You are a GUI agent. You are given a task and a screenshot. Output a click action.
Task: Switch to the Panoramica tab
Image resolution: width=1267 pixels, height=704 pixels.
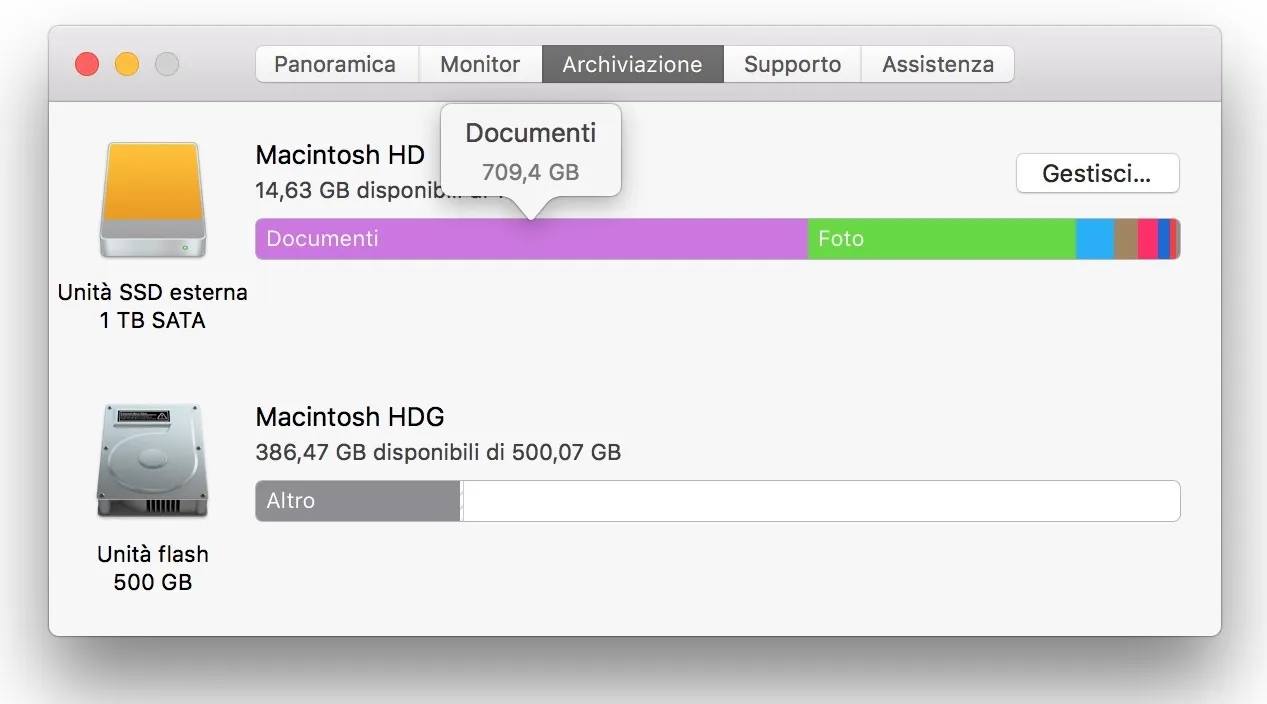coord(336,64)
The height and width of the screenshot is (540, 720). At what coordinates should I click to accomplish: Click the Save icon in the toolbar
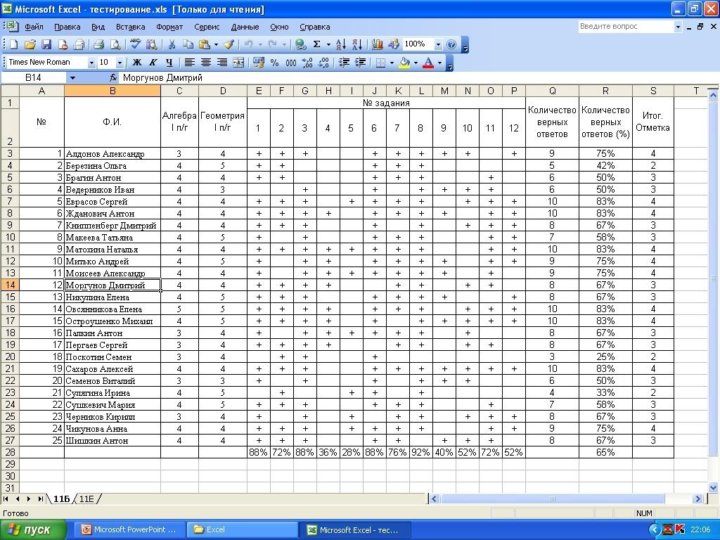tap(47, 45)
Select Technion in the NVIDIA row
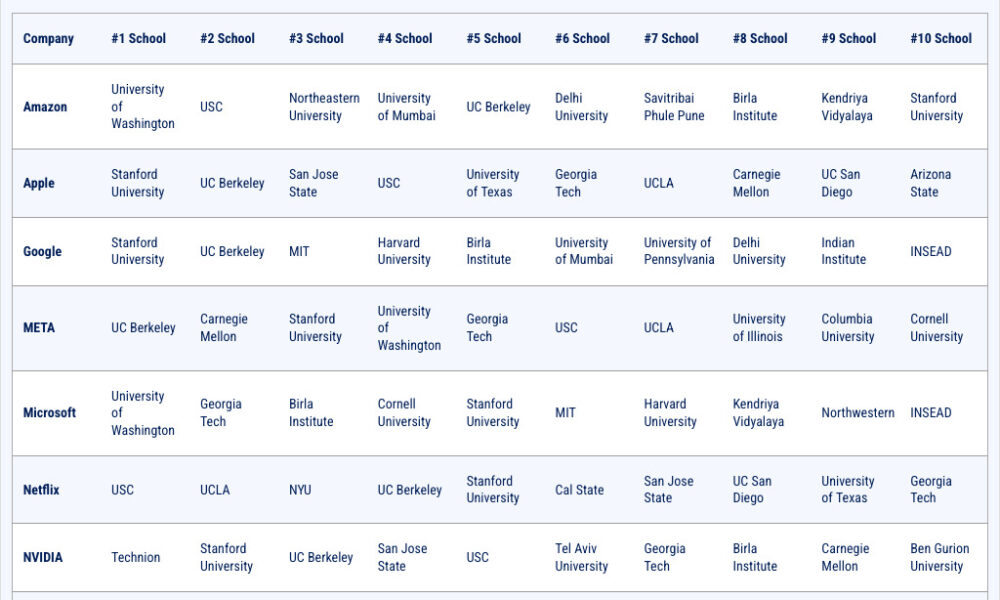The image size is (1000, 600). [x=135, y=557]
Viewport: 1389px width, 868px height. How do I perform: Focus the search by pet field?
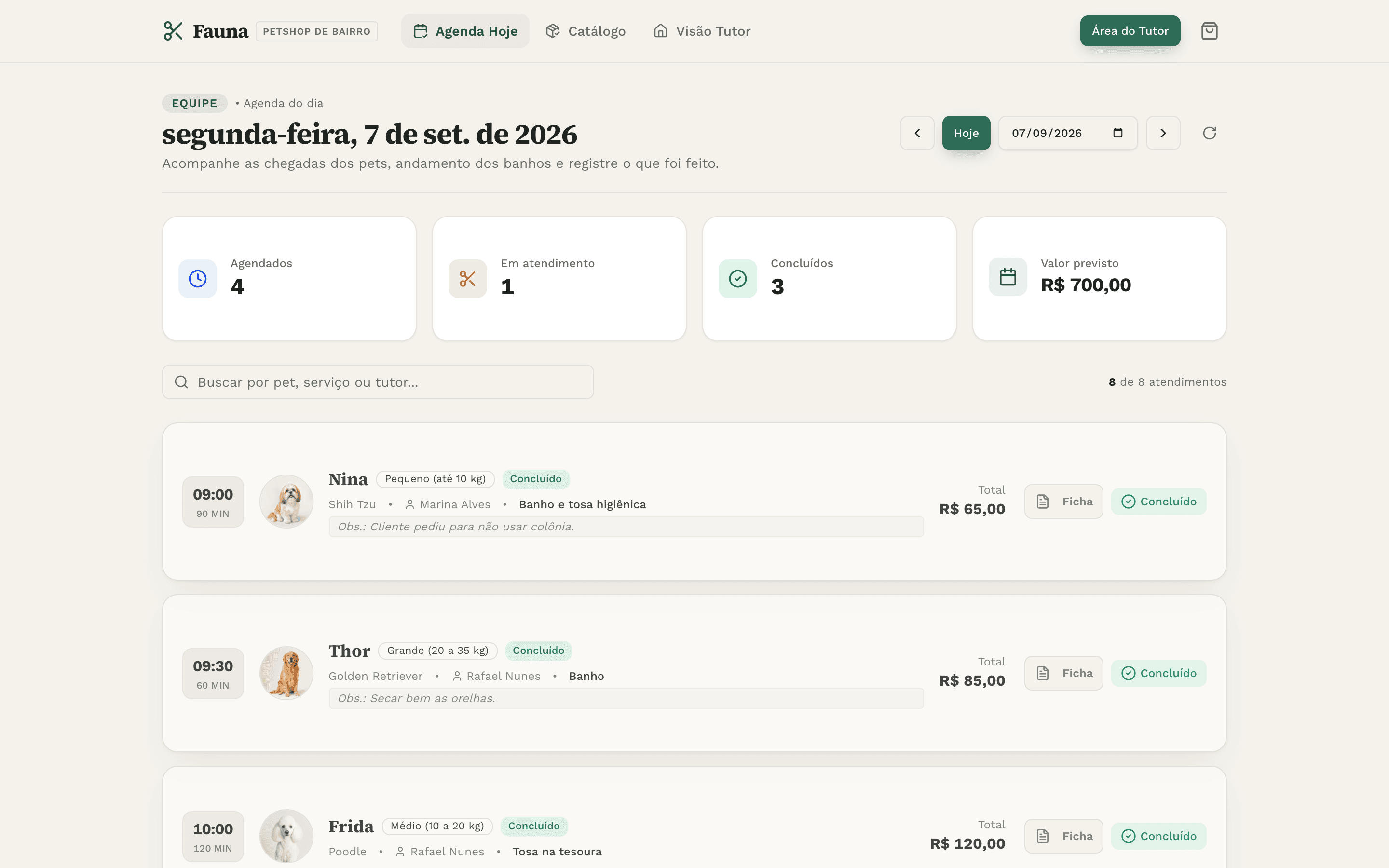pos(378,382)
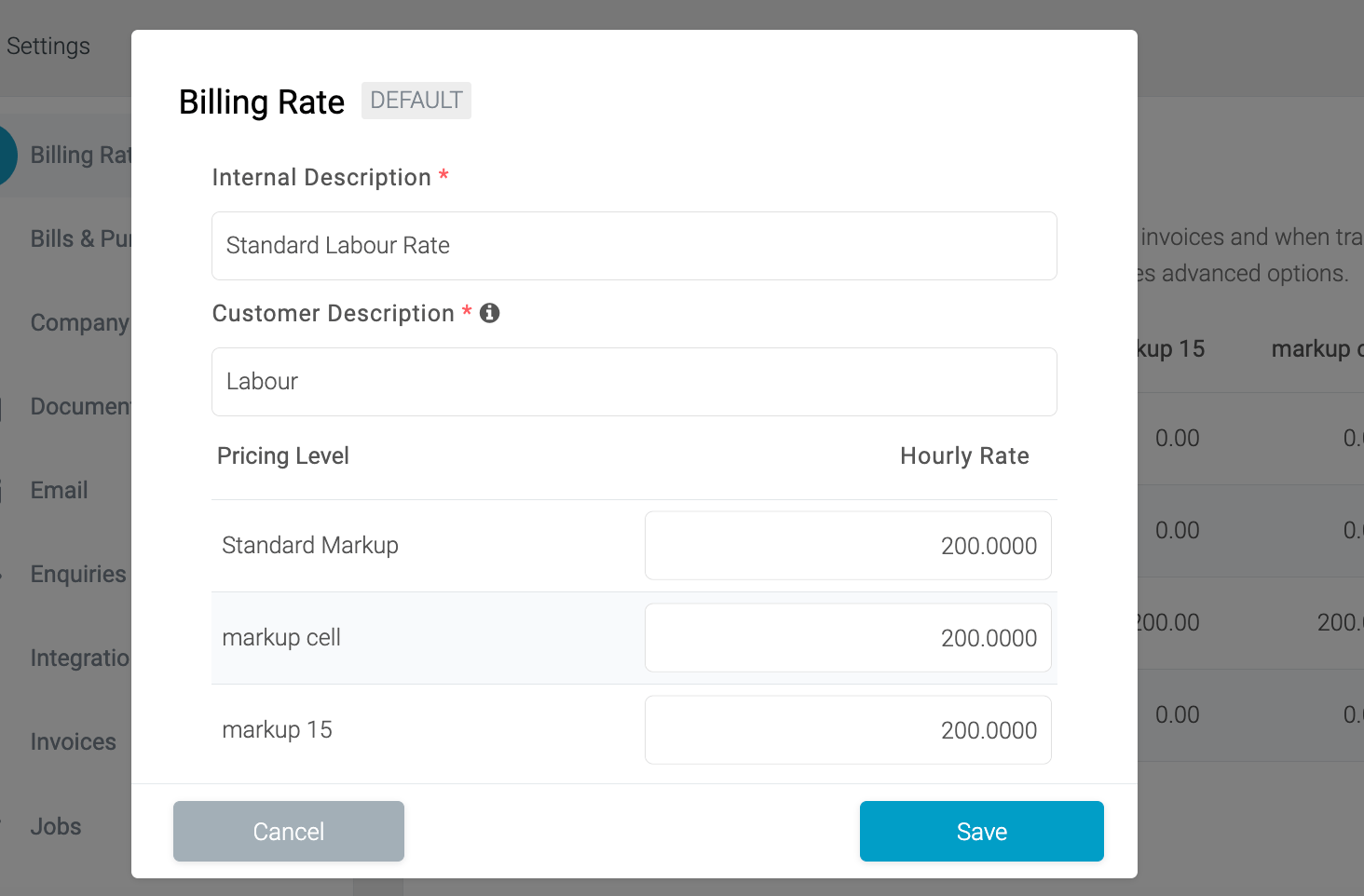
Task: Cancel the Billing Rate dialog
Action: (288, 831)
····················
§ WHAT YOU ARE ASKED TO DO
Write out only the lines from the one that contains "Viewport: 1389px width, 868px" through the last line of the records above, both included, word for word and without the pictures.

§ SOLUTION FOR THIS EXERCISE
Viewport: 1389px width, 868px height. How do I perform: Focus the search by pet field?
pos(378,382)
Task: Cancel the Billing Rate dialog
Action: (288, 831)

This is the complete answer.